RAF Lichfield, known locally as Fradley Aerodrome, was constructed from mid 1939 to 1940. The airfield was set out in the usual triangular pattern with two runways 1 km in length and a main runway of 1.46 km. Initially it operated as a maintenance site, being home to the No. 51 Maintenance Unit from August 1940. Manufacturers sent newly built aircraft to Fradley to carry out any modifications before delivery to squadrons. After the war, large numbers of aircraft were broken up and many aircraft were prepared before being sold to the air forces of other countries. The unit remained active until the closure of the airfield in 1958.

27 OTU (Operational Training Unit) was formed on 23 April 1941; its role was to form and train aircrew for front line bombing operations using Vickers Wellington bombers. The crews, largely from Australia and other Commonwealth countries, were then posted to their allocated squadrons, mostly in Lincolnshire.

Operational bombing missions were flown from Lichfield in 1942–43, including the 1,000-bomber raid on Cologne in May 1942. After 1943 most sorties were 'Nickel' raids, the dropping of propaganda leaflets over German cities coupled with occasional bombing of French airfields occupied by German Forces. The unit was disbanded in June 1945 with the last flying training detail being flown on 22 June.
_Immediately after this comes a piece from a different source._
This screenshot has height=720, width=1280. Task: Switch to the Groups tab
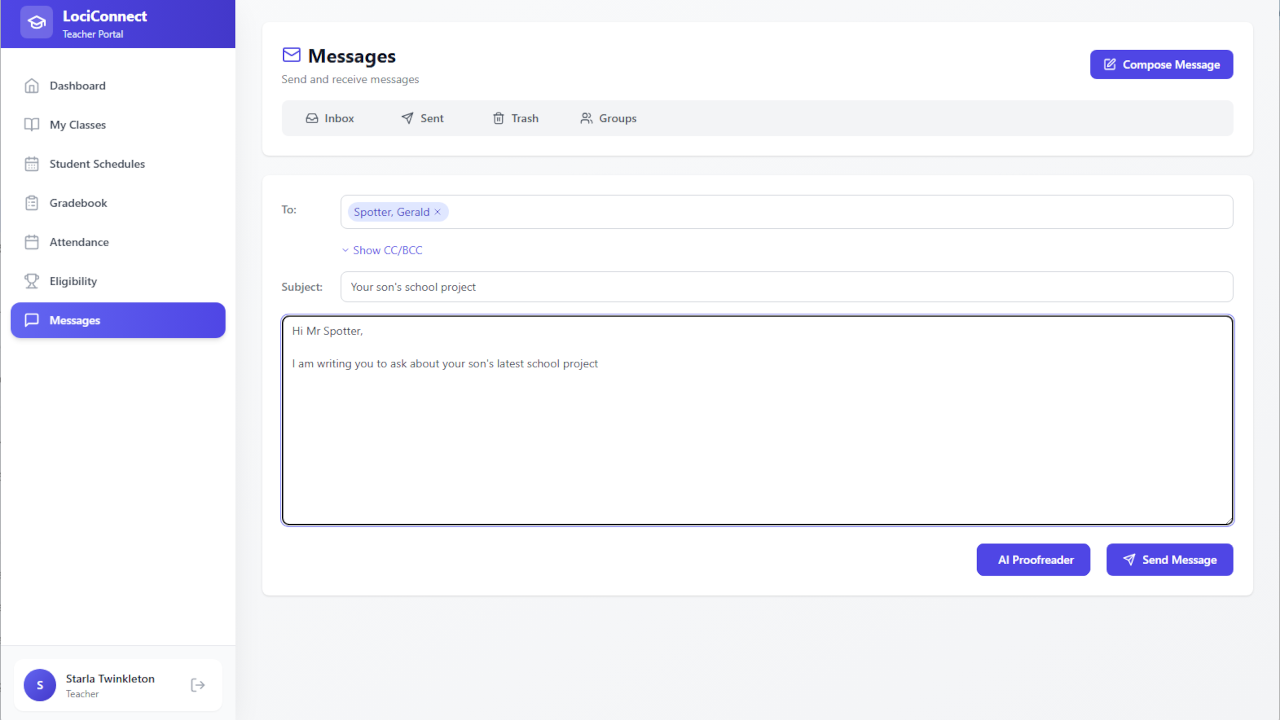[608, 118]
After the war the airfield continued to be occupied by No. 51 Maintenance Unit preparing aircraft for service with foreign air forces and civilian use. The unit also began breaking up surplus WW2 aircraft including Wellingtons, de Havilland Mosquitoes and 900 Hawker Typhoons. The unit eventually became surplus to requirements and disbanded in July 1954. In its final years No. 99 Maintenance Unit, 5003 Airfield Construction Squadron and the Maintenance Command Ground Defence School used the airfield. Two RAF gliding squadrons also flew from Lichfield (43 & 48) until 1955. The airfield was closed in 1958 and the entire site was disposed of by Winterton's on behalf of the Air Ministry in May 1962 for £240,000.

==Fradley Park==
Over the last 15 years the former aerodrome has been renamed Fradley Park, where a number of major developments have occurred, including industrial units and over 750 new homes. However, virtually all the hangars still exist and the majority have been refurbished to be used for industrial purposes.